Ozzy Osbourne: The Story Of The Ozzy Osbourne Band
Book by Garry Sharpe-Young
Review by Jack Teague

Garry Sharpe-Young has written a book that many MUSIC fans have been anticipating for a long time. This book is not for the casual fan of Ozzy's music or his family's television show. Garry Sharpe-Young has written a book that quite thoroughly describes the ups and downs of Ozzy's solo career with the emphasis being placed upon what it took to take a down and out rock star and rebuild his career as a solo artist. If you are looking for tales of debauchery involving Ozzy and his band members, you are out of luck.

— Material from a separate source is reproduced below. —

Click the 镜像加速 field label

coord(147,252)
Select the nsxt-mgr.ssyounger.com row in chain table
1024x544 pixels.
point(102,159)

If you want to know how the band that recorded the two albums was put together, then you are in luck. If you are a fan of Randy Rhoads, the legendary guitarist who was killed in a plane crash in 1982, this book is like manna from heaven. This is the type of book that is an obsessive-compulsive's dream come true when it comes to learning about everything that goes down behind the scenes of your favorite artist. Even if you are not a fan of Ozzy but only interested in how the big business music game is played, then Garry Sharpe-Young has written the book for you.

The book starts with Ozzy being ousted from his band Black Sabbath. Not having another vocation or any hobbies, Ozzy, with the help of his management, is quick in his attempts to put together a solo act. After a never ending search, Ozzy hooks up with guitarist Randy Rhoads, and upon returning to England, put together one of the tightest bands in rock history. With the addition of Bob Daisley on bass and Lee Kerslake on drums, the Blizzard of Ozz had the foundations of classic English metal with the cutting edge of one of America's finest metal guitarists. Much of the book revolves around this time period due to the fact that Ozzy's career, post-Sabbath, has relied upon the material written and recorded during this time period. Mr. Sharpe-Young does a fine job of describing how much input each member of the band had. Currently, there is a lawsuit against Osbourne by Daisley and Kerslake due to Ozzy not giving them proper credit on the cds or financially for their contributions. After reading the book, you will be able to tell how strong Sharon Osbourne's influence is in situations such as these. That lovely woman you see on TV is one of the shrewdest businesspersons in music entertainment.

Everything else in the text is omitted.